Five years ago today we took the last picture. We were on our way home from Disney and a day away from our first appointment at MD Anderson. Of course we didn’t know it was the last picture…that’s why the happiness in those two faces is real.
It’s hard to believe it’s been five years. I can close my eyes and it feels like yesterday. It feels like now. Only he’s not here and he hasn’t been for years. It only takes a look at Grayson’s height and the lines in my face to have proof of the passage of time. It’s in our hearts that the time passes so much more slowly. It’s like geologic time. It moves so slowly and grindingly that the passage of time is almost imperceptible.
Who knew in those first few months that passed like decades – so slowly that you thought you’d never survive it…who knew how quickly time would move and suddenly five years would have passed. I remember a conversation with Michele about 4 years ago. I told her I couldn’t imagine making it to 5 years. What would that look like?

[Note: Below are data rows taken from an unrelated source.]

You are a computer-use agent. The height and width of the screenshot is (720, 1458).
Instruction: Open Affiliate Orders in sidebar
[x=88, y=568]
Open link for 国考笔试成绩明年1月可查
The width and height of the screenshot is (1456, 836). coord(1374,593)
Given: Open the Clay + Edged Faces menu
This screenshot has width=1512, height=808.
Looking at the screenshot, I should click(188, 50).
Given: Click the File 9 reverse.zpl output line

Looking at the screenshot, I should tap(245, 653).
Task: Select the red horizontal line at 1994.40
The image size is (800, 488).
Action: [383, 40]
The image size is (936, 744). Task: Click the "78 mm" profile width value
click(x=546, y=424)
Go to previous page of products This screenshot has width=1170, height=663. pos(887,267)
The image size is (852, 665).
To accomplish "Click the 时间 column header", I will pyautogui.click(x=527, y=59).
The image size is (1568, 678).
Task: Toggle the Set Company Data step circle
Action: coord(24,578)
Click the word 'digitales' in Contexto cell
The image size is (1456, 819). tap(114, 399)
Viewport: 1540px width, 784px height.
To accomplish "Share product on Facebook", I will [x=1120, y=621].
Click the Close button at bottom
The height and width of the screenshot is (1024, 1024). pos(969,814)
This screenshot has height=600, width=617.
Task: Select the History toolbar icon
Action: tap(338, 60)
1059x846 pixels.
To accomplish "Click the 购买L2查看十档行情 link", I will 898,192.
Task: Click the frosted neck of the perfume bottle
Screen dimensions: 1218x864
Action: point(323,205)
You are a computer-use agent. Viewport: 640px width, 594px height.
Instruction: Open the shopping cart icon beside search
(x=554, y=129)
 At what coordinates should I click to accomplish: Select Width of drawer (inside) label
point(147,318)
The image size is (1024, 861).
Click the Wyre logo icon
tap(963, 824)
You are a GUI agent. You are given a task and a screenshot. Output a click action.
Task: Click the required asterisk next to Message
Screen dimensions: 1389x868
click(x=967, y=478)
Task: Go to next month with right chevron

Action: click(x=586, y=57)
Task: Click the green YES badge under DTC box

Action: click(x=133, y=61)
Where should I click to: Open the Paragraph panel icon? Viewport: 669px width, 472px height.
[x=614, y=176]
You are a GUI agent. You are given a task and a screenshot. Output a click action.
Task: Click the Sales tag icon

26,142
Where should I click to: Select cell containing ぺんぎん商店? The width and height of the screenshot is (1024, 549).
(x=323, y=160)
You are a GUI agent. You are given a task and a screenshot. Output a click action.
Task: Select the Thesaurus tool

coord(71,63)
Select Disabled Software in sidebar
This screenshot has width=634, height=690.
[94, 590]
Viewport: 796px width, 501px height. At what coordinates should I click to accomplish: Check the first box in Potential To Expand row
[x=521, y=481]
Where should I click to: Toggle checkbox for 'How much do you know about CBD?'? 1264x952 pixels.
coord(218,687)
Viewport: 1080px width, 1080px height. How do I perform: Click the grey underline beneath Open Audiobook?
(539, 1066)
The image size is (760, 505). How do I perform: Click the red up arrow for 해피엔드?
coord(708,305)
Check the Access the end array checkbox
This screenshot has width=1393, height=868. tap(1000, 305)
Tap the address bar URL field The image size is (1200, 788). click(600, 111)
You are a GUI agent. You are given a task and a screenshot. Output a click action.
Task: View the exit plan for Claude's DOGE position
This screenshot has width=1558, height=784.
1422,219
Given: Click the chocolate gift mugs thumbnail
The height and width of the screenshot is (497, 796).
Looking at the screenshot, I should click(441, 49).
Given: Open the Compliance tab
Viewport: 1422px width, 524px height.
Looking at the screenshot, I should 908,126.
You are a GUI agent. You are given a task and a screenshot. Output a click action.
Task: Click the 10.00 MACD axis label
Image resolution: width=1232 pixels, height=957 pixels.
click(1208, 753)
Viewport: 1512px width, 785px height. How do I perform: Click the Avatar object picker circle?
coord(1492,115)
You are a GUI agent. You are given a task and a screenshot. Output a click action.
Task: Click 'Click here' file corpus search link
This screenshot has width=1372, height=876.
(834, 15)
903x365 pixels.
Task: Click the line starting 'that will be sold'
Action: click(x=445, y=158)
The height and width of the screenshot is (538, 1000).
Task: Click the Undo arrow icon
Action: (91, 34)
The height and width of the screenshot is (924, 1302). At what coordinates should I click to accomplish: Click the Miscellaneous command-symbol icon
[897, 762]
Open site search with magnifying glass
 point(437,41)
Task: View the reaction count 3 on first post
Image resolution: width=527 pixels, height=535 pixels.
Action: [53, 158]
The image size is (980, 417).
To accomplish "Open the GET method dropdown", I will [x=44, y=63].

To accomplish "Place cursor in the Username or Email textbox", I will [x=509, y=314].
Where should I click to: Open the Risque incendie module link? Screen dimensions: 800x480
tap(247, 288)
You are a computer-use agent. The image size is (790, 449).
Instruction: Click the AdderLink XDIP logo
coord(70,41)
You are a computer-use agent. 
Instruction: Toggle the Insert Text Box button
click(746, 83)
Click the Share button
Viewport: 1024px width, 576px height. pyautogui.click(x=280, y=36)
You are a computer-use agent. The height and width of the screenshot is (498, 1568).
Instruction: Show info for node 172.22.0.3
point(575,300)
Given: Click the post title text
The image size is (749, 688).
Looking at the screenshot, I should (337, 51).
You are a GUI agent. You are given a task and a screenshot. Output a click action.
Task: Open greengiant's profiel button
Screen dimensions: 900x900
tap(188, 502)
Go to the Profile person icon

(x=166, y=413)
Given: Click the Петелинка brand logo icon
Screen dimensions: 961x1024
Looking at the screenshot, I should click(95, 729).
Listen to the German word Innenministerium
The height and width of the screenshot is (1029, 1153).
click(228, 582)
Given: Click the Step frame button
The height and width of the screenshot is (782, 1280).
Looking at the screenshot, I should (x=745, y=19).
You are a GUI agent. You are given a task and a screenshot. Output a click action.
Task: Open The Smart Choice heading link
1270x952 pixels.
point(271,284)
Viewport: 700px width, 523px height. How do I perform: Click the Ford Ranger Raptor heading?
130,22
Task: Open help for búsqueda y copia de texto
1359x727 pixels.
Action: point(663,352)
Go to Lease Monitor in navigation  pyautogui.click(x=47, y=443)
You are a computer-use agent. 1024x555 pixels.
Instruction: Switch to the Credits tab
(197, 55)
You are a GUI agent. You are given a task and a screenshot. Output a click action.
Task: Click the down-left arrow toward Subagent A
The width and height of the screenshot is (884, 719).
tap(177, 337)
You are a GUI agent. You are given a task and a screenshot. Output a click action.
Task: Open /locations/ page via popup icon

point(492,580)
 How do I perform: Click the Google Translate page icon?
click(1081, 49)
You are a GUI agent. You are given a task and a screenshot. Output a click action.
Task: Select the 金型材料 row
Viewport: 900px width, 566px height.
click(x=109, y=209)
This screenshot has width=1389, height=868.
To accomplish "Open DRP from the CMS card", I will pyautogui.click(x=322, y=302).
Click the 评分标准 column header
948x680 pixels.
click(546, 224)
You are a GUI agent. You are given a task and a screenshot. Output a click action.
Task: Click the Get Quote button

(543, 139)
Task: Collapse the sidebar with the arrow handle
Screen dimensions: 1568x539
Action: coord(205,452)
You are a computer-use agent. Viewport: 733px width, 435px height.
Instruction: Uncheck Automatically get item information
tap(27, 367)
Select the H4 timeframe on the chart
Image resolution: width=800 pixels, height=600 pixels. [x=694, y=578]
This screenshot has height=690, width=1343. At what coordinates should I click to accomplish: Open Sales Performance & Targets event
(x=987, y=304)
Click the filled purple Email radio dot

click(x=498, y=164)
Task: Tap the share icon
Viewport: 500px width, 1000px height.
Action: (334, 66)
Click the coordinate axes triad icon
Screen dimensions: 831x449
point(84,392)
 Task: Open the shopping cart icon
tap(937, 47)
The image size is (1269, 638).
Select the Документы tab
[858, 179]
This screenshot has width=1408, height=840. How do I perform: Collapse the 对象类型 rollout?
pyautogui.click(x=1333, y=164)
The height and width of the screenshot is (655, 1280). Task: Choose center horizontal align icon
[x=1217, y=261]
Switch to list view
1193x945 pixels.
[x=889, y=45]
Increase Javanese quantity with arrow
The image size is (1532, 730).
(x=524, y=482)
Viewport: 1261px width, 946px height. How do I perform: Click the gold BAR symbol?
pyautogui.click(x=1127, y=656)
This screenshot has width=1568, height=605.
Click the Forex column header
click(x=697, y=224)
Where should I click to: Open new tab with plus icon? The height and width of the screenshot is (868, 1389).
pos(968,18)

Funny thing is that it doesn’t look so different in lots of ways. I am older and so is G. We are happier now than we were 5 years ago, that is certain. We are somewhat peaceful about the path that we are on, although we each have our days of angst and missing Daniel. We talk about it. We wish out loud that he could be alive. We wonder out loud why it all had to happen. We also talk about how great our life is and how lucky we are. It’s a paradox. You’d think with what we’ve experienced neither one of us would feel terribly blessed. We are and we know it. I find hope in that. I believe my little guy does too.